263 disperati raccolti in mare ieri in tre distinte e estenuanti operazioni di soccorso dall’unica nave umanitaria che in questo momento può muoversi nel Mediterraneo. Una sola a causa dei vari fermi cui le altre imbarcazioni sono state costrette dalle autorità italiane, con pretesti di ogni sorta. Autorità italiane, che come quelle maltesi in tutta la giornata di ieri non hanno risposto agli incessanti Sos lanciati dalla Ong spagnola Open Arms.

6 persone sono morte. 5 adulti e un bambino di sei mesi, Joseph. Non è chiaro il numero dei dispersi. Quando un aereo del piano europeo di pattugliamento dei confini Frontex ha segnalato il caso i naufraghi erano oramai in mare da tre giorni. Il personale medico a bordo della Open Arms sta affrontando l’ennesimo enorme sforzo di cura. Da solo.

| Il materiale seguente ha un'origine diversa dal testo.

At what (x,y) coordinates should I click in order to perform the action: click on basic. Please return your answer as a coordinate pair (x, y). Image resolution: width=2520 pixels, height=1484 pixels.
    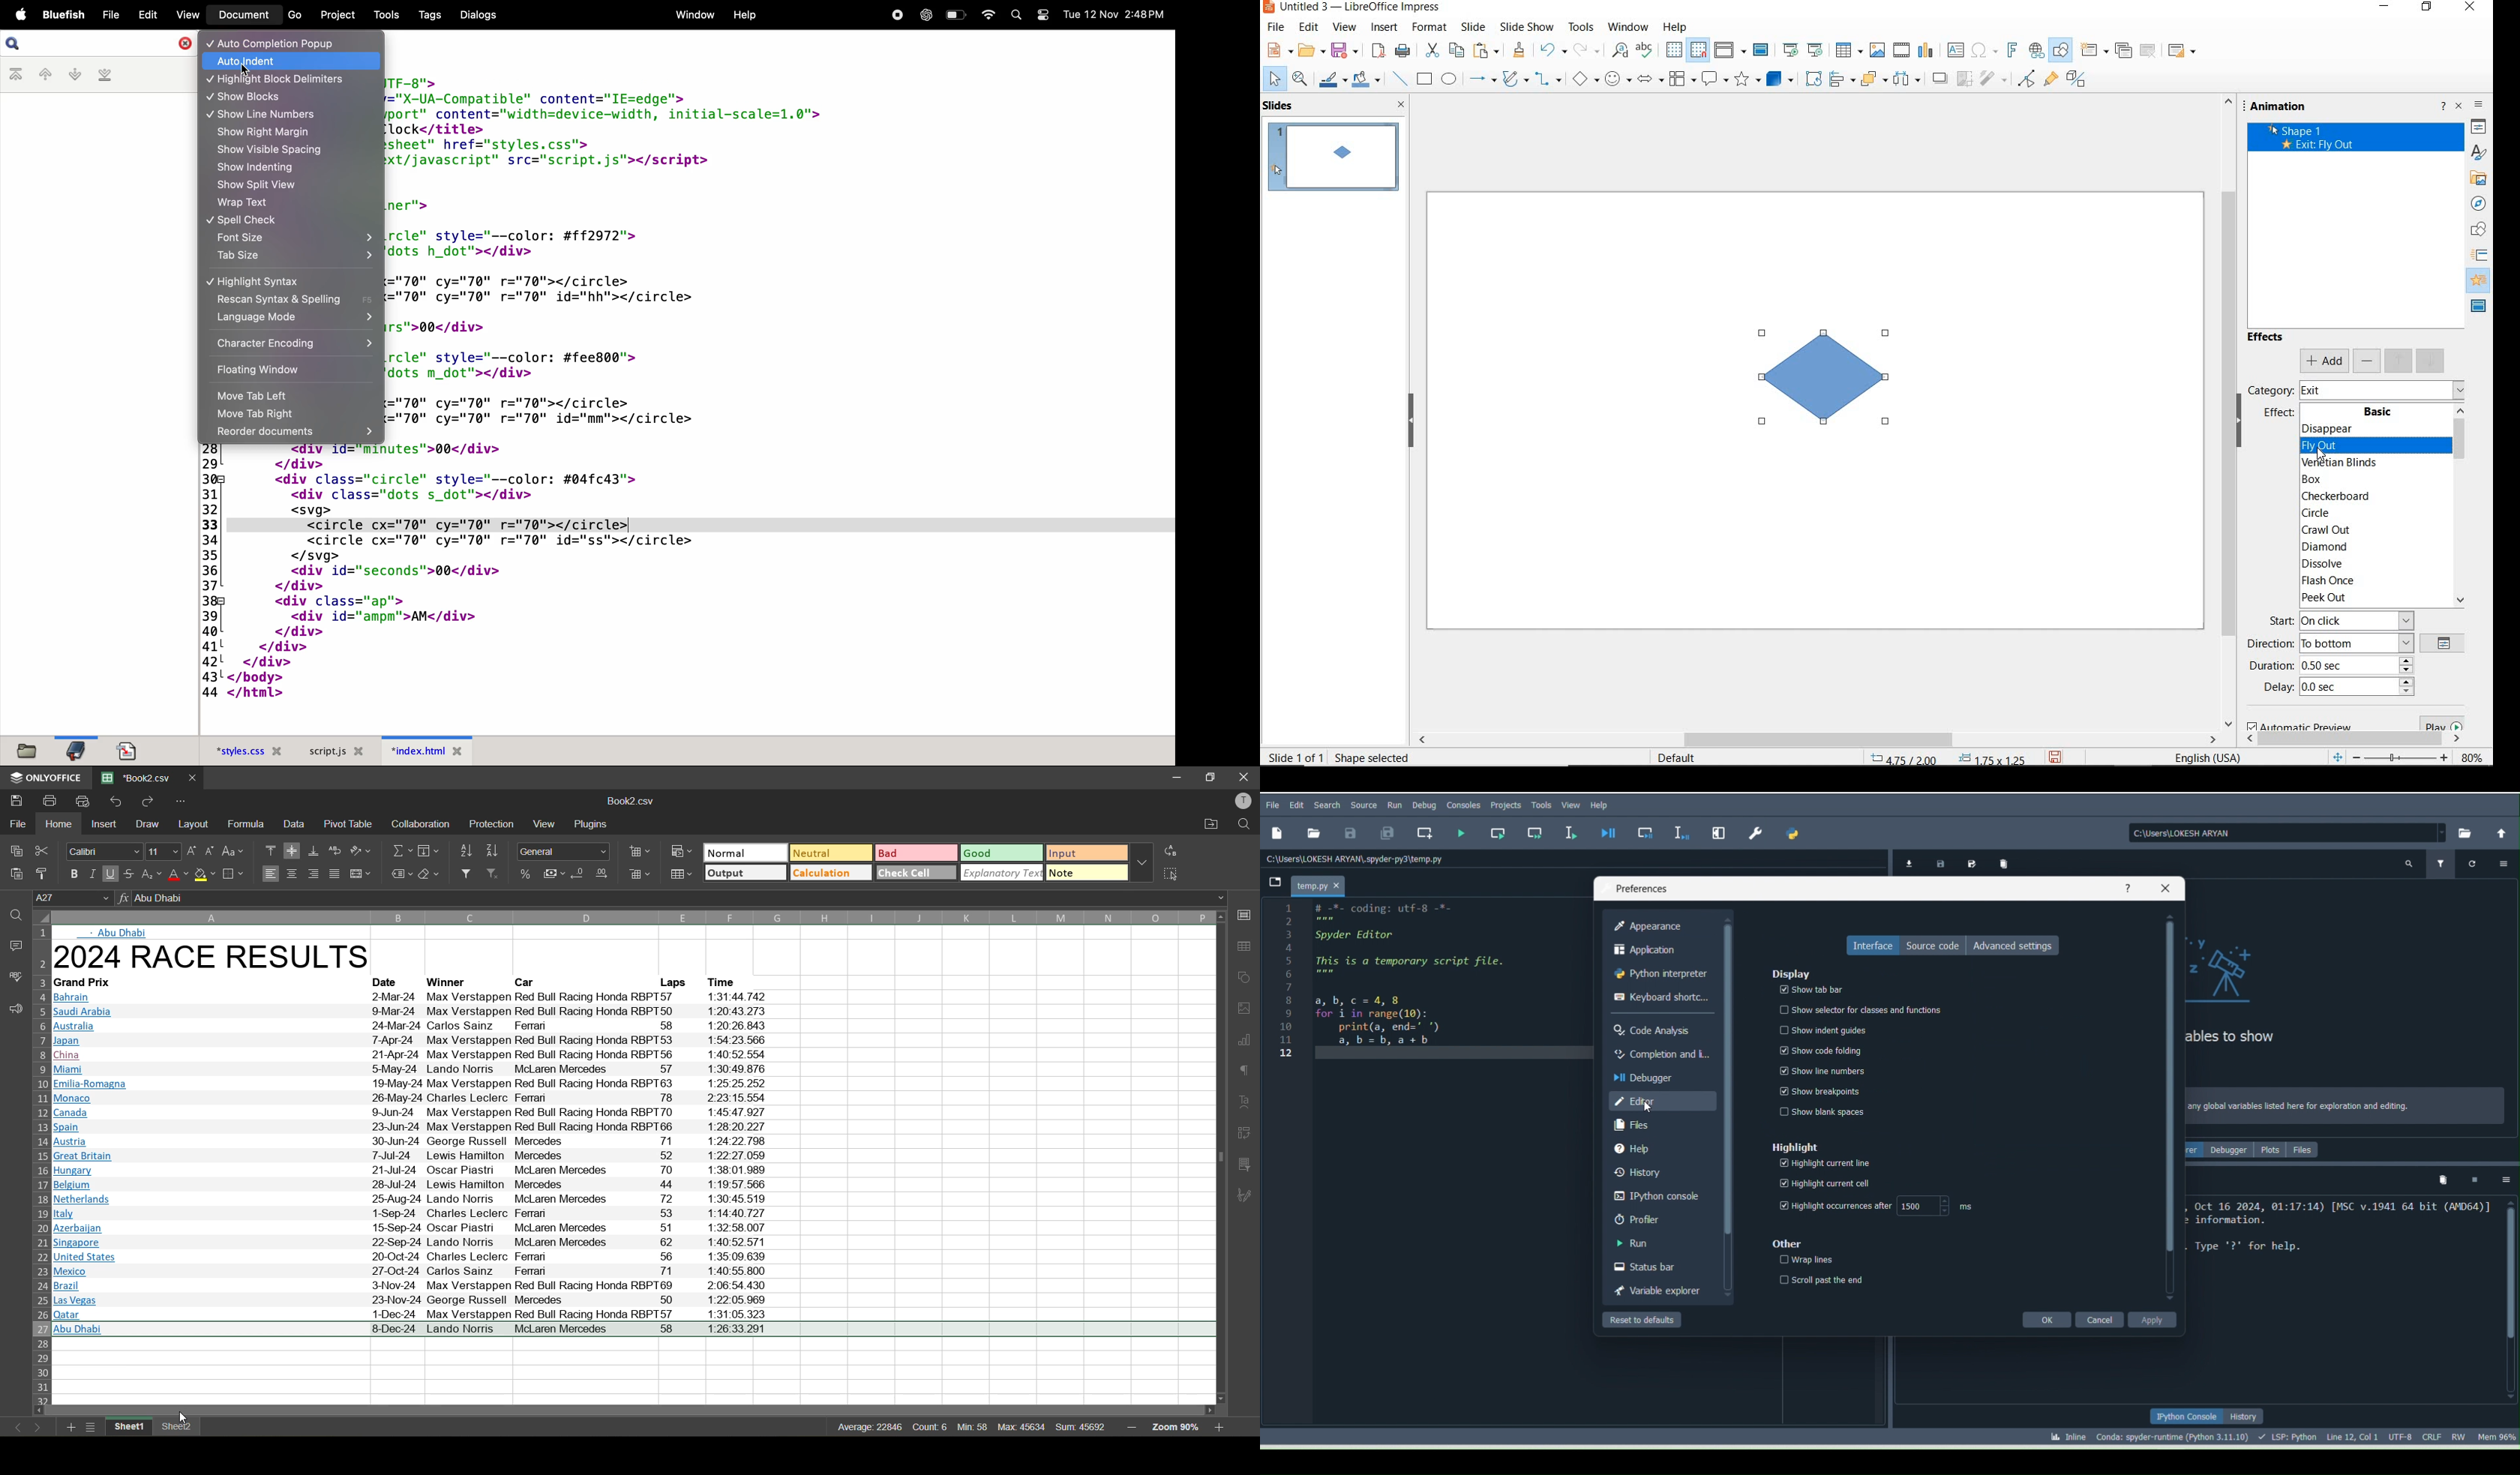
    Looking at the image, I should click on (2377, 412).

Una vergogna che non ha fine.

Il Centro Astalli , sede italiana del Servizio dei Gesuiti per i Rifugiati in un comunicato afferma: «Seguiamo con apprensione le notizie delle centinaia di migranti finiti poche ore fa in mare, a causa del cedimento dell’imbarcazione su cui erano alla deriva da giorni nel tentativo di raggiungere l’Europa e fuggire da una Libia sempre più pericolosa». 

P. Camillo Ripamonti, presidente Centro Astalli, sottolinea come: «Questo naufragio avviene letteralmente davanti ai nostri occhi. Eppure nulla si muove, in questo azzeramento delle distanze sarebbe normale un’immediata reazione da parte dell’Europa e dei governi nazionali per cercare di salvare quante più vite possibile. Sarebbe ovvio attivare canali umanitari e piani di evacuazione dalle principali aree di crisi come è oggi la Libia. Si tratta tra l’altro di misure già sperimentate che bisognerebbe mettere in atto in maniera strutturale e sistematica. Ogni naufragio ci mostra il paradosso di questa epoca in cui il fatto che degli esseri umani muoiano in mare non suscita reazioni e non provoca indignazione. Serve un sussulto di umanità, unico vaccino possibile al male dell’indifferenza».